ISBN
3-936049-51-3
245 Seiten
mit Original-Tondokumenten und Video auf CD-ROM
24,90 €
|
Moritz Grasenack
(Hrsg.)
Die libertäre Psychotherapie von Friedrich Liebling
Eine Einführung in seine Großgruppentherapie
anhand wortgetreuer Abschriften von Therapiesitzungen
Für Friedrich Liebling (Augustowka/Galizien 1893
- Zürich 1982) war das umfassende psychische Massenelend
auch der modernen Gesellschaften Anlass zu einem Wagnis:
Er wollte die Psychologie aus dem Elfenbeinturm der Universitäten
und Fachinstitute hinaus in die breite Öffentlichkeit
tragen - weg von den elitären Sprechzimmern des gesellschaftlich
unfruchtbaren und verkommenen Gewerbes der Psychotherapeuten
und Ärzte, hin zu einem durchaus popularisierenden
Engagement, das in aufklärerischer und emanzipatorischer
Arbeit dem Menschen in psychischer Not, Eltern und Erziehern,
ebenso wie dem politisch Engagierten, konkrete Instrumente
an die Hand gibt: das „Werkzeug der Psychologie“.
Es war stets das Anliegen Lieblings, dass Psychotherapie
nicht nur eine teure Kur für Privilegierte bleiben
sollte, sondern allen, unabhängig von ihren finanziellen
und sozialen Verhältnissen zugänglich sein sollte.
Darüber hinaus sollte sie, wie er sich ausdrückte
„lehr- und lernbar“ werden. So begann er anfangs der 50er-Jahre
in Zürich, wohin ihn die Flucht vor dem 3. Reich
geführt hatte, auf der Grundlage seiner Wiener Erfahrungen
im anarchistischen Arbeiterbildungsverein um Pierre Ramus
und in den Erziehungsberatungsstellen und Arbeitsgruppen
des Kreises um Alfred Adler, mit der Gruppentherapie zu
experimentieren, die damals noch nicht über erste
schüchterne Versuche (Moreno, Slawson, später
Rogers) hinausgekommen war.
In Lieblings psychologischer Lehr- und Beratungsstelle
waren jede und jeder willkommen, sich als gleichwertige
Gesprächspartner mit Fragen der Psychologie auseinanderzusetzen
und persönlich-individuelle Probleme sowohl in lebensgeschichtlich-individualpsychologischen
als auch gesellschaftlich-historischen Zusammenhängen
verstehen zu lernen. Die psychotherapeutische Arbeit auf
diesen Grundlagen zeitigte beeindruckende Erfolge, was
mehr und mehr Menschen anzog. In der Aufbruchstimmung
der 70er-Jahre nahm die "Zürcher Schule",
wie man sich nun auch nannte, die Dimensionen einer "Bewegung"

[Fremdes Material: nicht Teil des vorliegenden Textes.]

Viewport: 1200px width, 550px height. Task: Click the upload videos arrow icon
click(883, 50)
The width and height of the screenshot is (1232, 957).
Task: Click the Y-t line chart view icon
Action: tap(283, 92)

an und entwickelte sich zu einer eigentlichen psychologischen
Volksuniversität, wo in mehr als 100 frei sich bildenden
großen und kleinen Gruppen alle erdenklichen Themen
des menschlichen Zusammenlebens erörtert wurden.
Als Liebling 1982 starb, waren mehr als 3000 Menschen
aus dem ganzen deutschen Sprachraum mit der "Zürcher
Schule für Psychotherapie" assoziiert - zahlreiche
lokale Gruppen hatten sich gebildet - ein weit verzweigtes
psychologisches Netzwerk war entstanden. Würde es
Liebling überdauern?
Die Volksuniversität Friedrich
Lieblings existiert nicht mehr. Es wäre eine Arbeit
für sich, die Geschichte der Zeit nach Liebling zu
schreiben. Es werden sich andere finden, mit größerer
Neigung zur Tragödie oder zum Sozialroman, sie zu
erzählen. Es reicht hinzuzufügen, dass wenn
20 Jahre nach Lieblings Tod in den Häusern seiner
Stiftung eine Organisation sitzt, die sich im Dunstkreis
der antikommunistischen, klerikalen und fremdenfeindlichen
Rechten bewegt, diese nichts, aber auch gar nichts zu
tun hat mit dem Geist und dem Werk Friedrich Lieblings,
welchen Namen sie sich auch immer geben mag.